The AFP news agency said that crowds of young men and women shouted Ya Hossein! Mir Hossein! and demanded the release of political prisoners detained since the demonstrations after the June election.
They also chanted Dont be afraid, we are all together and Neither Gaza nor Lebanon, I will sacrifice myself for Iran," a witness said.
Tens of thousands of opposition supporters staged a protest in the landmark Haft-e Square, where Mr Mousavi himself and another defeated presidential candidate, Mehdi Karoubi, were due to join the al-Quds Day rally.
(Excerpt) Read more at timesonline.co.uk ...
Ping!
He will support their right to protest, and silently agree with the government’s right to crush said protests and the lives of the protesters.
Seriously, the Iranian are very brave.

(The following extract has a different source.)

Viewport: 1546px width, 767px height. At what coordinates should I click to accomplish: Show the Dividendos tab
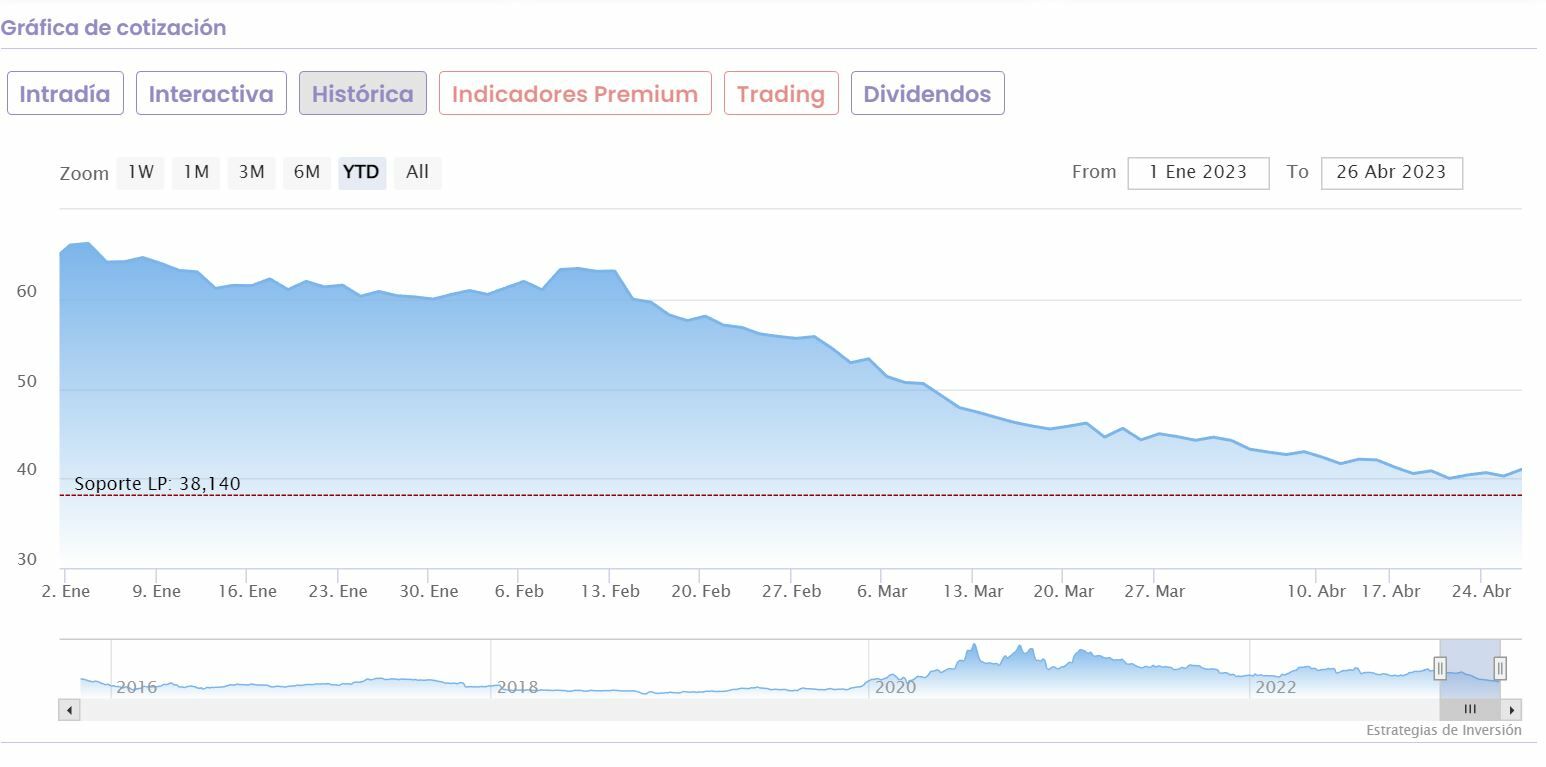click(x=927, y=94)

Their government is going to kill a lot of these new protesters like they did with the ones just a month ago. It gives me hope that no matter how bad it gets here, that Freedom can take a stand.
What a shame they can’t look at the President(Øbama) of the United States for strength in a fight for freedom
Obama thought they had been taken care of. Now they are back messing up his plans. Those pesky protesters.
It is not settled yet:
A recent blast came from Hosein Ali Montazeri, a grand ayatollah, now 87, once tipped to succeed the Islamic Republics founding father, Ayatollah Ruhollah Khomeini, as supreme leader. Expressing deep shame in a widely disseminated letter, he called on fellow clergymen to denounce the government so as to preserve the reputation of Islam. In an apparent response, police in the Shia seminary city of Qom detained three of his grandsons, along with relatives of other dissident clerics.